> Document segment:
*** Block opens ***

Second Amendment to Loan and Security Agreement, dated August 13, 2021, by and between Silicon Valley Bank and the Registrant
Loan and security agreement
This Second Amendment to Loan and Security Agreement (this “Amendment”) is entered into this 13th day of August 2021, by and between SILICON VALLEY BANK (“Bank”) and TREVI THERAPEUTICS, INC., a Delaware corporation (“Borrower”) whose address is 195 Church Street, 14th Floor, New Haven, Connecticut 06510.
A.Bank and Borrower have entered into that certain Loan and Security Agreement dated as of August 13, 2020, as amended by that certain First Amendment to Loan and Security Agreement dated as of July 6, 2021 between Borrower and Bank (the “First Amendment”) (as the same may from time to time be further amended, modified, supplemented or restated, the “Loan Agreement”).
B.Bank has extended credit to Borrower for the purposes permitted in the Loan Agreement.
C.Borrower has requested that Bank amend the Loan Agreement to make certain revisions to the Loan Agreement as more fully set forth herein.
D.Bank has agreed to so amend certain provisions of the Loan Agreement, but only to the extent, in accordance with the terms, subject to the conditions and in reliance upon the representations and warranties set forth below.
Now, Therefore, in consideration of the foregoing recitals and other good and valuable consideration, the receipt and adequacy of which is hereby acknowledged, and intending to be legally bound, the parties hereto agree as follows:
1.Definitions. Capitalized terms used but not defined in this Amendment shall have the meanings given to them in the Loan Agreement.

*** Block closes ***

> Given records:
*** Block opens ***

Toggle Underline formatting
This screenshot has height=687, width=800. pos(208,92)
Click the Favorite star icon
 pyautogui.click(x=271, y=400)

*** Block closes ***
*** Block opens ***

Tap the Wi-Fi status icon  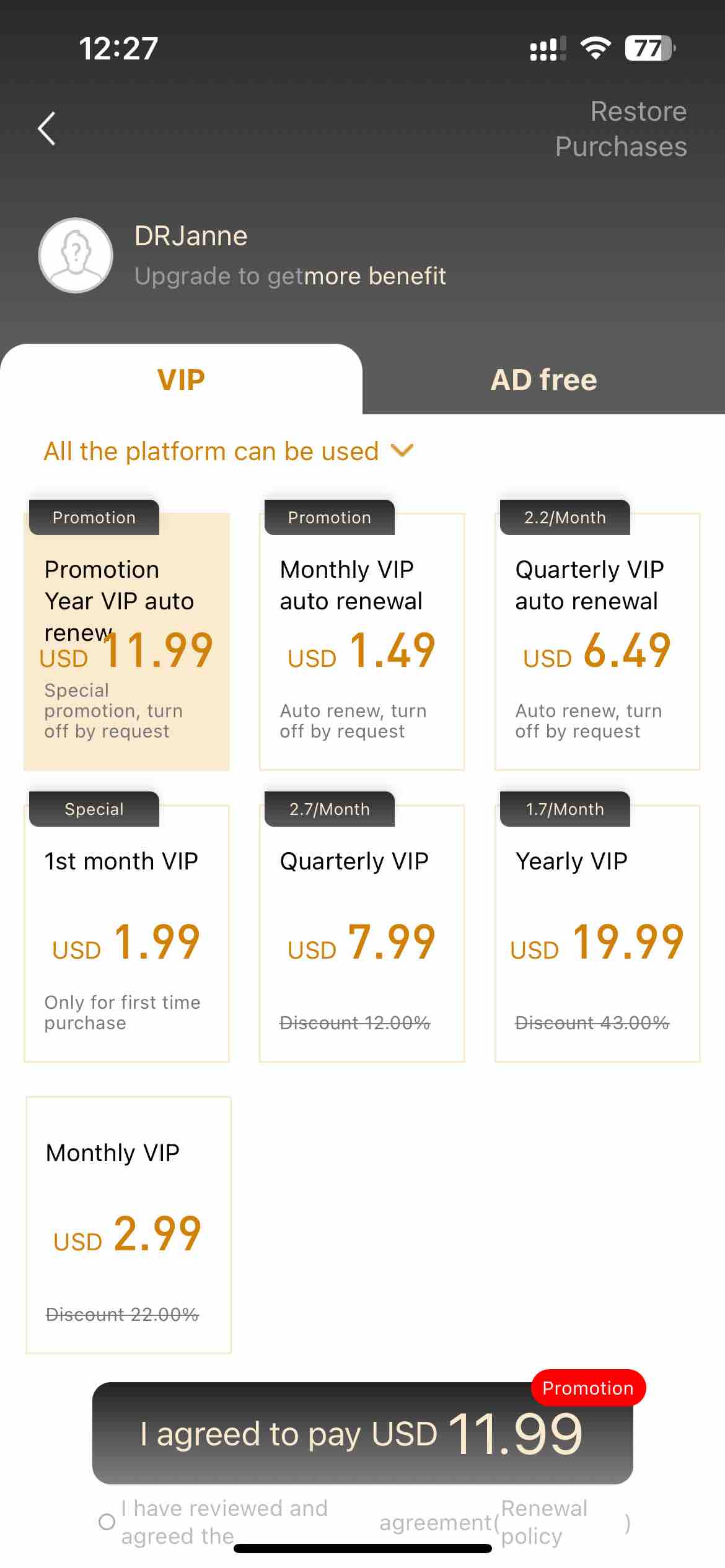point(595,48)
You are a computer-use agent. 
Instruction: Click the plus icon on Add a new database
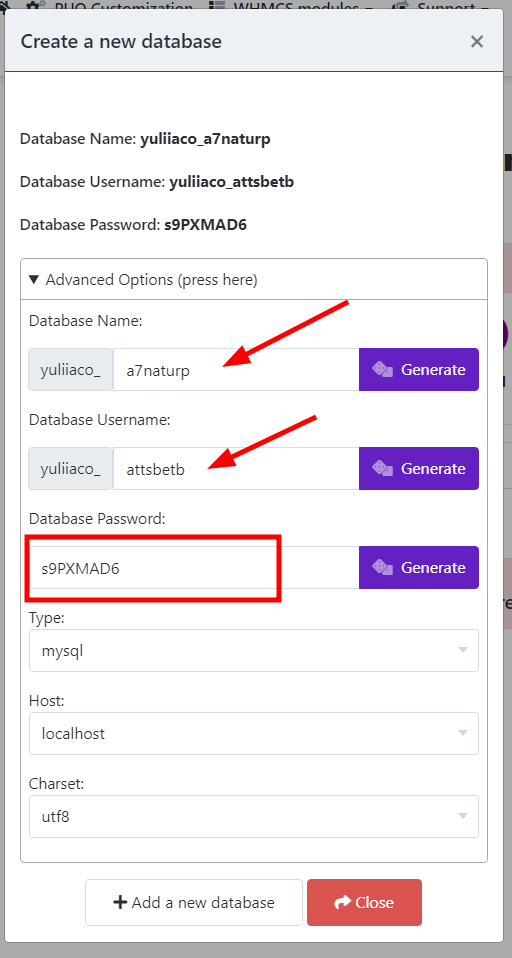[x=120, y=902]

*** Block closes ***
*** Block opens ***

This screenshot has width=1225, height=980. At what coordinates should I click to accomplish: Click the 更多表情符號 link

*** Block closes ***

> List of tasks:
a - How would this sentence from the loan agreement amendment read in Spanish: "Capitalized terms used but not defined in this Amendment shall have the meanings given to them in the Loan Agreement."?
b - Using the loan agreement amendment, can you answer these?
(i) In which state is the Borrower incorporated?
(ii) On what date was the First Amendment to Loan and Security Agreement dated?
(iii) In which city is the Borrower's address located?
c - Could you write out the stretch of the loan agreement amendment from "B.Bank has extended" through "them in the Loan Agreement." again, replacing "recitals" with "premises"?

> Expected responses:
a - Los términos en mayúscula que se utilicen pero no se definan en esta Modificación tendrán los significados que se les atribuyen en el Contrato de Préstamo.

b -
(i) Delaware
(ii) July 6, 2021
(iii) New Haven, Connecticut

c -
B.Bank has extended credit to Borrower for the purposes permitted in the Loan Agreement.
C.Borrower has requested that Bank amend the Loan Agreement to make certain revisions to the Loan Agreement as more fully set forth herein.
D.Bank has agreed to so amend certain provisions of the Loan Agreement, but only to the extent, in accordance with the terms, subject to the conditions and in reliance upon the representations and warranties set forth below.
Now, Therefore, in consideration of the foregoing premises and other good and valuable consideration, the receipt and adequacy of which is hereby acknowledged, and intending to be legally bound, the parties hereto agree as follows:
1.Definitions. Capitalized terms used but not defined in this Amendment shall have the meanings given to them in the Loan Agreement.